The increased investment is yielding results.

ConocoPhillips produced 191,000 barrels of oil equivalent per day in Alaska in the first quarter, up less than 1 percent quarter-over-quarter and up 2.6 percent year-over-year.

The increase came entirely from crude oil production.

The company produced 170,000 barrels per day during the first quarter, up less than 1 percent quarter-over-quarter and up more than 4.1 percent year-over-year. Natural gas liquids production remained even quarter-over-quarter and year-over-year at 14,000 barrels per day. Natural gas production declined to 38 million cubic feet per day, down from 41 million in the fourth quarter of 2015 and 52 million in the first quarter of 2015.

But those increased were overshadowed by oil prices.

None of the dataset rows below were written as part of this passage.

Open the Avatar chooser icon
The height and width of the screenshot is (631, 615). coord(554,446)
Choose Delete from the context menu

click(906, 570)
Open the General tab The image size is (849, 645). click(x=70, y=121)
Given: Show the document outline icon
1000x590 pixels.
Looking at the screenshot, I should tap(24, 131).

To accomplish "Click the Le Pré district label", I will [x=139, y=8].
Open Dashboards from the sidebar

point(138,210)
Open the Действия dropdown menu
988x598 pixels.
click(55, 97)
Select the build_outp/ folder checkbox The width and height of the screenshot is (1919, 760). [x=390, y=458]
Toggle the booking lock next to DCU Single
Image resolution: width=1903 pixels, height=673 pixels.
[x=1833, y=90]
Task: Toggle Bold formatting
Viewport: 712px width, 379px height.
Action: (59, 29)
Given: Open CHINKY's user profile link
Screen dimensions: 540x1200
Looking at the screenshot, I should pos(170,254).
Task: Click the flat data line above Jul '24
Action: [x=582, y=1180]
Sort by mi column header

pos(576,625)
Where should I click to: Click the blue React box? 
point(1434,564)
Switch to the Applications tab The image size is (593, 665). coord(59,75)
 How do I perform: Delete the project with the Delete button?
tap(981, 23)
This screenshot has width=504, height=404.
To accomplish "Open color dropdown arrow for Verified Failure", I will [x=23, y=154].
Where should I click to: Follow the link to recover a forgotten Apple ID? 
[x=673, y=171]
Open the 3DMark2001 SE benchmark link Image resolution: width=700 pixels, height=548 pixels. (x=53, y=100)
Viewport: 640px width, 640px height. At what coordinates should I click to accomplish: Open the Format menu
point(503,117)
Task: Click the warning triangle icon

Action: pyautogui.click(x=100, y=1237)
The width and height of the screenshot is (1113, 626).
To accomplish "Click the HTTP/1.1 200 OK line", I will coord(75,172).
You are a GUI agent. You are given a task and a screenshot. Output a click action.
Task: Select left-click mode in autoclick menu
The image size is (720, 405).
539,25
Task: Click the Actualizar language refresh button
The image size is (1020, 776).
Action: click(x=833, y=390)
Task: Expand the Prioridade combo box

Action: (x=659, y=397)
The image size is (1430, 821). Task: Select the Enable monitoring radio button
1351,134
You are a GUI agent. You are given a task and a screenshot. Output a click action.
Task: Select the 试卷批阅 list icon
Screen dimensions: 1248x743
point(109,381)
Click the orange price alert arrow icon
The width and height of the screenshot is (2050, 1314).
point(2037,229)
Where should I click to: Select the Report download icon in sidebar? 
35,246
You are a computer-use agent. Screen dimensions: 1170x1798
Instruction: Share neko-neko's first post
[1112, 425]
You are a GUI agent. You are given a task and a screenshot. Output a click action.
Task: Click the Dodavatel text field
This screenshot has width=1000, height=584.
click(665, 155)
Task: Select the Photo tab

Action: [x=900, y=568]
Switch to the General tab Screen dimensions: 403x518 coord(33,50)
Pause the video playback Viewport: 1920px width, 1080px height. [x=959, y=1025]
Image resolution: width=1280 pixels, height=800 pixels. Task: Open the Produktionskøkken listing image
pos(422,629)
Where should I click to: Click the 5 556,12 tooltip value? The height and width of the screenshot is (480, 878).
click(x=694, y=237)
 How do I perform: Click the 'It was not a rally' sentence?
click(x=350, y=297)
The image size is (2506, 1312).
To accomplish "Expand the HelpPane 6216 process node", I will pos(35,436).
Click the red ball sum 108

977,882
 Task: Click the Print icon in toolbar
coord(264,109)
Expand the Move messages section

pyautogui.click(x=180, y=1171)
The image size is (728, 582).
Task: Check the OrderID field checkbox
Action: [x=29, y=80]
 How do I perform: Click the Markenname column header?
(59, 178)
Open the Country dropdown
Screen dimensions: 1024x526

ConocoPhillips reported an average realized price of $35.54 per barrel for Alaska crude oil, which includes natural gas liquids. The price was down from $43.73 per barrel in the fourth quarter of 2015 and down from $50.74 per barrel in the first quarter of 2015.

The company reported an average realized price of $4.84 per thousand cubic feet for Alaska natural gas during the first quarter, up from $4.25 per thousand cubic feet during the fourth quarter of 2015 and down from $4.29 per thousand cubic feet in the first quarter of 2015. The Alaska natural gas price is set on contracts approved by regulators.

Spending up

In addition to lower prices, ConocoPhillips spent more during the quarter.

The company reported $320 million in capital expenditures and investments during the first quarter, up from $267 million in the fourth quarter of 2015 but down from $402 million in the first quarter of 2015, when several large projects were under construction.

The company also reported $207 million in depreciation, depletion and amortization expenses from its Alaska operations during the first quarter, up from $199 million in the fourth quarter of 2015 and down from $140 million during the first quarter of 2015.